Entity Annotation
Configuring an entity annotation is necessary to generate realistic fake personally identifiable information (PII) such as customer names and addresses. Synthesized does not currently automatically recognize fields that contain PII, and therefore the default behaviour will be to generate the original data from such fields. |
Tabular datasets often contain fields that when combined can describe a specific entity, such as a unique person or postal address. For example, consider the dataset below that contains customer PII
title | first_name | last_name | gender | amount | |
---|---|---|---|---|---|
Mr |
John |
Doe |
Male |
101.2 |
|
Mrs |
Jane |
Smith |
Female |
28.2 |
|
Dr |
Albert |
Taylor |
Male |
98.1 |
|
Ms |
Alice |
Smart |
Female |
150.3 |
The combination of ('title'
, 'first_name'
, 'last_name'
, 'gender'
, 'email'
)
describes a unique person in this data, and there are strict relationships
between these attributes. E.g When "title" is "Mrs" or "Ms" then "first_name"
will most likely contain a name given to females.
When it is important to maintain the correct description of an entity in the generated synthetic data, the dataset must be annotated to link the appropriate fields together. When annotated, Synthesized will learn to generate realistic entities as a whole, rather than independently generating individual attributes.
Currently, Synthesized can handle the following entities:
-
Person. Labels such as title, gender, full_name, first_name, last_name, email, username, password, mobile_number, home_number, work_number can be annotated and generated.
-
Address. Labels such as postcode, county, city, district, street, house, flat, house_name, full_address can be annotated and generated.
-
Bank Account. Labels such as bic, sort_code, account can be annotated and generated.
-
Company.
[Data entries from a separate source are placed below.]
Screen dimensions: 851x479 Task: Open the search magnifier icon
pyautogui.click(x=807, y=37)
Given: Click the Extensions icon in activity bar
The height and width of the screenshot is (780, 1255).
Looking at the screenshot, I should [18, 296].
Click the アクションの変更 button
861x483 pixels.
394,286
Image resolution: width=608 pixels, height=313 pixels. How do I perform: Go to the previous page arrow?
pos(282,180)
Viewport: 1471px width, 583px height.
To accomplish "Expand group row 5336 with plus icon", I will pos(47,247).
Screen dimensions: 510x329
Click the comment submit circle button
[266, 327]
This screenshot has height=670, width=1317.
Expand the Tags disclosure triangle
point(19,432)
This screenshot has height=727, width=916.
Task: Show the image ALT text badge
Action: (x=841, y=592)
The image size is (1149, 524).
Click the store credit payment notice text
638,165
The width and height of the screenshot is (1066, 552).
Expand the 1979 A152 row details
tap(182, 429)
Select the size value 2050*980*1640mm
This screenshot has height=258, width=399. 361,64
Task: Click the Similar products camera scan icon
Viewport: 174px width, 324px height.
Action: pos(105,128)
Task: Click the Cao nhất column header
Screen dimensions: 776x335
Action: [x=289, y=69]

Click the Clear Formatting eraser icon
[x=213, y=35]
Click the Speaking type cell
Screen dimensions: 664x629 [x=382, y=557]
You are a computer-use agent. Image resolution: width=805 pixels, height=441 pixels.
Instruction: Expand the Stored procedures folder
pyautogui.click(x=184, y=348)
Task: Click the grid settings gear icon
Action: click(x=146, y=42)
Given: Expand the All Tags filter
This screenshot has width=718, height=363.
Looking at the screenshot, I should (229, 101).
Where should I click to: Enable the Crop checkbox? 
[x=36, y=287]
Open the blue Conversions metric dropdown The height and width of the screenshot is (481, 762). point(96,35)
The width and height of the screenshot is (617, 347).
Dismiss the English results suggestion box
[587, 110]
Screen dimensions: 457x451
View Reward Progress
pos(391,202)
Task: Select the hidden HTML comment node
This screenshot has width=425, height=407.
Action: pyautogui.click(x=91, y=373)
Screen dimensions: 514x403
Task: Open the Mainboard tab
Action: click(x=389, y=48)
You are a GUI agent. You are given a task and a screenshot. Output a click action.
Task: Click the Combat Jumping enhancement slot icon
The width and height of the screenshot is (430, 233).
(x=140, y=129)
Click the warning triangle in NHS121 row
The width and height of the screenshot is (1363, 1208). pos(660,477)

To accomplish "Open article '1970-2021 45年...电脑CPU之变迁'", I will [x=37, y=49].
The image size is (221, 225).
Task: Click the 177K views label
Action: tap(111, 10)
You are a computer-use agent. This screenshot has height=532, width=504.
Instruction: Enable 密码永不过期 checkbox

Labels such as full_name, name, country, suffix, locales can be annotated and generated.
-
Formatted String. For a more flexible string generation, one can annotate a column as a formatted string, give it a pattern (in form of regular expression), and the software will generate random strings based on the given regular expression. For example,
pattern="[A-Z]{4}-[0-9]{3}-[A-Z0-9]{6}"
may generate"KWNF-971-K20X8B"
or any other string that follows that pattern.
Person
Generating synthetic PII for individuals in a dataset can be achieved by
defining a Person
annotation. The Person model will intelligently handle the generation of the fields provided, ensuring consistency across gender, language, and country for a given row in the synthetic dataset.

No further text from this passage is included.